Extracted entries:

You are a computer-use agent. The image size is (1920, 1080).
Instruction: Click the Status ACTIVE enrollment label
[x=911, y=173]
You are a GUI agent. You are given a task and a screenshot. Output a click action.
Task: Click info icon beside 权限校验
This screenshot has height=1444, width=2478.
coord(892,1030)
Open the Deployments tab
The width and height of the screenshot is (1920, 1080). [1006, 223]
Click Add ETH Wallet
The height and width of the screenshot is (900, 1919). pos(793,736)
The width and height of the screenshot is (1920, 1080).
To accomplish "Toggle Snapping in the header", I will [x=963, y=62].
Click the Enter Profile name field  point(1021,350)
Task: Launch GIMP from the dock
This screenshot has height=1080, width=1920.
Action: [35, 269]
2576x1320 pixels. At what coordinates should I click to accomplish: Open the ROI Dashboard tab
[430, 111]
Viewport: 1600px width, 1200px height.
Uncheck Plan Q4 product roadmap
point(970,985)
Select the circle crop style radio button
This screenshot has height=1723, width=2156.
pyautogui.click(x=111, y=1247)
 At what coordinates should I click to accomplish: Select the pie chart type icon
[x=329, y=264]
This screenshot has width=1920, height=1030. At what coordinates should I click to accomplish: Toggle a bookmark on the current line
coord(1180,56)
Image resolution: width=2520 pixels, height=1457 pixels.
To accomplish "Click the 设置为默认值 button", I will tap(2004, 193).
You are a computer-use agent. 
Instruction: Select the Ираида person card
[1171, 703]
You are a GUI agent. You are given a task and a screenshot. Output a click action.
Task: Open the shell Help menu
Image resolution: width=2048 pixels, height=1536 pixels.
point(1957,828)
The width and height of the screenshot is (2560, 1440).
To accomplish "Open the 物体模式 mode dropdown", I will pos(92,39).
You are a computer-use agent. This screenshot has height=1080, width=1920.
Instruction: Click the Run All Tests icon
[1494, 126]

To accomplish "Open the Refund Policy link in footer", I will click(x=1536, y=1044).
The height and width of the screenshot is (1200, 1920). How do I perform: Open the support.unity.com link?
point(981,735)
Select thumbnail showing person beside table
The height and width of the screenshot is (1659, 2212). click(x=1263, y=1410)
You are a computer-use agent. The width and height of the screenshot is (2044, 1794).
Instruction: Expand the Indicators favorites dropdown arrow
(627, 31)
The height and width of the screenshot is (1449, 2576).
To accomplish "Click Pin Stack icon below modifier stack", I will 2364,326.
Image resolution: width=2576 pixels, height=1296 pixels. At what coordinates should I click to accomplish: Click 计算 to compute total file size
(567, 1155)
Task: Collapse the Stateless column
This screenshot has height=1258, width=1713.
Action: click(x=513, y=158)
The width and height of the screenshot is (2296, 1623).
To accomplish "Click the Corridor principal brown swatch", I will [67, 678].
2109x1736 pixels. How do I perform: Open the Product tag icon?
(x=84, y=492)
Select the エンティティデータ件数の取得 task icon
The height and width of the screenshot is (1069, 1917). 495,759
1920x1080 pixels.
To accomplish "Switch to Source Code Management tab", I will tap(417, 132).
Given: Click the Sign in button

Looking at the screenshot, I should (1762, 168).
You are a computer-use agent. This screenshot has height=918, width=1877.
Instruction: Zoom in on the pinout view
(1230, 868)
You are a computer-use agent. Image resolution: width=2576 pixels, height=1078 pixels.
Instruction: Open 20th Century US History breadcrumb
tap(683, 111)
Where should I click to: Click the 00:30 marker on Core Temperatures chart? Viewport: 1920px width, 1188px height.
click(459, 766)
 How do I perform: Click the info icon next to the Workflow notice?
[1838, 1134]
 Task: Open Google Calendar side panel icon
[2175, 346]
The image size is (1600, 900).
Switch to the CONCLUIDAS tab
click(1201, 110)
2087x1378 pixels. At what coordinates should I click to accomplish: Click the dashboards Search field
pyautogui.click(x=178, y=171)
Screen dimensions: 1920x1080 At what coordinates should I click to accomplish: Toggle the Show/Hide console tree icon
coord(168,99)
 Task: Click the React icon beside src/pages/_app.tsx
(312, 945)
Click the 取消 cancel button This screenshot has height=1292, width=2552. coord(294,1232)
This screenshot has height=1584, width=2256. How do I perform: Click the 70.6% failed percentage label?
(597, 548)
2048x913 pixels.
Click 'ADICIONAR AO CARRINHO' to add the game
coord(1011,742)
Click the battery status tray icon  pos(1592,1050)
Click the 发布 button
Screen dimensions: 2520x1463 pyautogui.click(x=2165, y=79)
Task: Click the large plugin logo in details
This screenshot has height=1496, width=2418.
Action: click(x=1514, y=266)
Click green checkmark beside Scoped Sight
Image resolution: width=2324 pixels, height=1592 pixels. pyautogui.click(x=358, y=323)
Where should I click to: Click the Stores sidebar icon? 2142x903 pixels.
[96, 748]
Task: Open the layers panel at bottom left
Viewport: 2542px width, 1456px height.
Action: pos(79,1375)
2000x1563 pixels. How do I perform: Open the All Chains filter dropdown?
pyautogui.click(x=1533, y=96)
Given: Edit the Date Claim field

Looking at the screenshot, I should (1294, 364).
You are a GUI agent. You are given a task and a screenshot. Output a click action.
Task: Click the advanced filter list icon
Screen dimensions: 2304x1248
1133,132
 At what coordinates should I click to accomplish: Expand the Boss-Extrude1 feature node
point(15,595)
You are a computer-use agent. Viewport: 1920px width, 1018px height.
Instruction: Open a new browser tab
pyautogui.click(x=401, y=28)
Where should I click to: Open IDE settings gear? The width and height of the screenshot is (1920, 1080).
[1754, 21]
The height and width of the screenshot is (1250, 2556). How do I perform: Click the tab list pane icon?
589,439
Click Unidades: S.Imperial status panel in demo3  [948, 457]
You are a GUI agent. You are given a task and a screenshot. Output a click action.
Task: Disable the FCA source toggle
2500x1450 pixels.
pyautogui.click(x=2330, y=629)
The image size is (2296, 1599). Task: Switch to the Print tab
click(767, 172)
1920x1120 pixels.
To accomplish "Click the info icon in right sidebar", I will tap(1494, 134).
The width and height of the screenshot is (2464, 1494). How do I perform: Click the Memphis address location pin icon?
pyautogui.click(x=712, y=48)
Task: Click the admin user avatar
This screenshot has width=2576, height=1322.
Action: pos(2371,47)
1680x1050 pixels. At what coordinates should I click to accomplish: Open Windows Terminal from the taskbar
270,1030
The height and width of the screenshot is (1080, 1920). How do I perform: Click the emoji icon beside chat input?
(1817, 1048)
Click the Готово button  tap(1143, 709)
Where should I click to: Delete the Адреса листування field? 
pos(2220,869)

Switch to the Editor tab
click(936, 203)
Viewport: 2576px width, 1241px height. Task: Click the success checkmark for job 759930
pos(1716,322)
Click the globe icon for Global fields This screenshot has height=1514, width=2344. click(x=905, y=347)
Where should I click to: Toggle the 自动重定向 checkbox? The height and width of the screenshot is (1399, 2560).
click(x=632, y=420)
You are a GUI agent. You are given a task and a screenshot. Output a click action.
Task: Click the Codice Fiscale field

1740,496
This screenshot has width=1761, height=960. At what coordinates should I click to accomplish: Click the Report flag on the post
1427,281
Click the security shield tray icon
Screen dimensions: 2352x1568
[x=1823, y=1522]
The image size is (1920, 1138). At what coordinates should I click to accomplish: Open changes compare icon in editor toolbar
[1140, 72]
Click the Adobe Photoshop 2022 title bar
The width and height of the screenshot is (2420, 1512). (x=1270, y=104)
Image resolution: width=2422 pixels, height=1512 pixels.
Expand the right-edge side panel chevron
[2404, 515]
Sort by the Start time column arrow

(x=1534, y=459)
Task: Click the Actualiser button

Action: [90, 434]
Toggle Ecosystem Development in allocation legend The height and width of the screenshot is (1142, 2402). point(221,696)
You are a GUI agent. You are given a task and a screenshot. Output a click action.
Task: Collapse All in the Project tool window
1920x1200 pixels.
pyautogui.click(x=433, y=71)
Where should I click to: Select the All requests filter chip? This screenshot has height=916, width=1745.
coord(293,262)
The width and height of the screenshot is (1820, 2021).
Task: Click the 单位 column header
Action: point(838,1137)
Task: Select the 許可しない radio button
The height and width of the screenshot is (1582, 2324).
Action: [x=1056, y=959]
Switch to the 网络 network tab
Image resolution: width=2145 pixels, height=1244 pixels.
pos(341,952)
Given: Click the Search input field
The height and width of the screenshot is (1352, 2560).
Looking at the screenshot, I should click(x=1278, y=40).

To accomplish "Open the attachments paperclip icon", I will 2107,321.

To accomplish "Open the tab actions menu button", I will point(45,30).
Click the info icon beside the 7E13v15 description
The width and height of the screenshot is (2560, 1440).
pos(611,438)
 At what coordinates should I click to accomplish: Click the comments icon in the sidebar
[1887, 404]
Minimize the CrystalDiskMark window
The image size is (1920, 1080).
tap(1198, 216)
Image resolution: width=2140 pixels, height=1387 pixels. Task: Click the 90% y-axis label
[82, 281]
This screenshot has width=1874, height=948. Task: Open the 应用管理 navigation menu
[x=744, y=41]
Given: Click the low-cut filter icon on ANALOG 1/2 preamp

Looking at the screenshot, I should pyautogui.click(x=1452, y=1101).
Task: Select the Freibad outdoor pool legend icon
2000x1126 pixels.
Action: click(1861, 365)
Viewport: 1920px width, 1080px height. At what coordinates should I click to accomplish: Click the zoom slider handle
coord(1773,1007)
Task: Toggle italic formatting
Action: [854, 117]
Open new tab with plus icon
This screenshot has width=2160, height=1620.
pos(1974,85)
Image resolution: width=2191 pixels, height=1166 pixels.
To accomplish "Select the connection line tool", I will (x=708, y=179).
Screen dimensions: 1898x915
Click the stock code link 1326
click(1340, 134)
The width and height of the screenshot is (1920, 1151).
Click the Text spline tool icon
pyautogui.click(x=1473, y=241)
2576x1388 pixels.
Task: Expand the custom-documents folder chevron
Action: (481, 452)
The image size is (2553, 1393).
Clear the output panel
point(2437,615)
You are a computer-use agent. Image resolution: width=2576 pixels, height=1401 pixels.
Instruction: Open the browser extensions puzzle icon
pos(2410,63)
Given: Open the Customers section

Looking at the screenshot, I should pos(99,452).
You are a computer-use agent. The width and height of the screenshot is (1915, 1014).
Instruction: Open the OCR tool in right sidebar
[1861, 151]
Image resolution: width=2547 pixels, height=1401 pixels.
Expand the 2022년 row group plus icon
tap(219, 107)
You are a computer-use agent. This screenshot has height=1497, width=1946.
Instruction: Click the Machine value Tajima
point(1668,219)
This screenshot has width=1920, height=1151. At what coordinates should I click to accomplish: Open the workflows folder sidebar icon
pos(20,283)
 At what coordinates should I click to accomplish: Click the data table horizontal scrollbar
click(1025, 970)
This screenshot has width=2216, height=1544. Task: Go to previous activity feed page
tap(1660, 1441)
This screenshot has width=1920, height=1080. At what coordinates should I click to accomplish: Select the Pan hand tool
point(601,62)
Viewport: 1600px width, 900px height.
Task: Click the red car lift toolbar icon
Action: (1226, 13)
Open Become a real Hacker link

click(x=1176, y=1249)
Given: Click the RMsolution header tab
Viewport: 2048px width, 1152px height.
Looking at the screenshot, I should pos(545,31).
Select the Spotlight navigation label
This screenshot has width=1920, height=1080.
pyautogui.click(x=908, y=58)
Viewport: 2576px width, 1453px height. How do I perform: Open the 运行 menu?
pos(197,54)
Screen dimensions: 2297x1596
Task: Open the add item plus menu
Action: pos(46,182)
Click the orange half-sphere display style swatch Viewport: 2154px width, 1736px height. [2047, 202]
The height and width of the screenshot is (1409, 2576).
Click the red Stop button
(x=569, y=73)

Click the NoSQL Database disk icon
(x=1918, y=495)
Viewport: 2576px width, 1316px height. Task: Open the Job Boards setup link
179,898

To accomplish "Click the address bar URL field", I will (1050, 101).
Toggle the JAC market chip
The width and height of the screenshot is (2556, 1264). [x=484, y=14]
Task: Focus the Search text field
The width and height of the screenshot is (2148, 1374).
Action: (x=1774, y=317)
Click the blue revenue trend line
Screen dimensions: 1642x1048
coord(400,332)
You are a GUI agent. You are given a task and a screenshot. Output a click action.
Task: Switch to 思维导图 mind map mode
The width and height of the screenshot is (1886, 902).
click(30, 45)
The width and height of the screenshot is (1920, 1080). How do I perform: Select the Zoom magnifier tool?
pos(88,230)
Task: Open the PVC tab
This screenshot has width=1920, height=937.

Activity: Whenever "radio" occurs in a line of the entries, copy that line.

The answer:
Select the circle crop style radio button
Task: Select the 許可しない radio button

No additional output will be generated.